Note os princípios da substituição de Liskov (LSP) e do aberto-fechado (OCP) em ação: a substituição de um tipo (Keyboard) por outro (Disk) não provoca qualquer efeito colateral indesejado, pois ambas as classes implementam a mesma interface (que se comporta como um supertipo aqui). De modo análogo, os tipos existentes podem ser estendidos para suprir novas necessidades, sem a necessidade de alteração dos tipos existentes (no caso, Keyboard, Printer e, até mesmo, as interfaces Reader e Writer).

A ideia central deste princípio é isolar as classes por meio de uma ou mais camadas de interfaces, as quais definem as abstrações das quais tais classes dependem, separando-as dos detalhes de suas implementações, que podem então mudar livremente.

A figura abaixo ilustra o mecanismo preconizado por este princípio.


Isso reduz o acoplamento e facilita mudanças no projeto.

Considerações finais

Construir código modular, apesar de ser um bom e importante começo, não significa, necessariamente, ter um bom projeto.

Projetar bem, para o funcionamento do sistema e sua futura manutenção, inclui gerenciar todas as dependências dos componentes deste sistema, pois dependências não controladas podem comprometer, em definitivo, um projeto de software, no momento que alterações se fazem necessárias para correção de bugs ou atendimento de mudanças na especificação do sistema.

Os princípios SOLID são diretrizes valiosas para programadores e projetistas de software, pois:
- O código se torna mais e melhor testável (Test Driven Design – TDD, que não envolve apenas o teste do software, mas seu projeto);
- Devem ser seguidos sempre que possível (bom senso nunca é demais), trazendo os vários e substanciais ganhos comentados ao longo desta série de artigos.

Finalmente, o aprendizado contínuo e consistente é a única maneira para que, de fato, se possa buscar a excelência.

Para Saber Mais

  • LARMAN, Craig. Utilizando UML e padrões: uma introdução à análise e ao projeto orientados à objetos e ao Processo Unificado.

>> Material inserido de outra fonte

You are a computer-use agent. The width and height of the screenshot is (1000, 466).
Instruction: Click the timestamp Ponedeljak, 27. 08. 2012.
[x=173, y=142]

Porto Alegre: Bookman, 2007.
  • MARTIN, R. C.; et. al. Clean Code: a handbook of agile software craftsmanship. Boston: Pearson Education, 2009.
  • MARTIN, R. C. The Clean Coder. Upper Sadle River: Prentice-Hall, 2011.
  • MARTIN, R. C. Principles of OOD. Disponível em http://butunclebob.com/ArticleS.UncleBob.PrinciplesOfOod, recuperado em 17/02/2017.
  • MARTIN, R. C. Get a SOLID start. Disponível em http://objectmentor.com, recuperado em 17/02/2017.
  • PAGE-JONES, Meilir. Fundamentos do Desenho Orientado a Objetos. São Paulo: Makron Books, 2001.
  • SOMMERVILLE, I. Software Engineering. 9th. Ed. Boston: Addison-Wesley, 2011.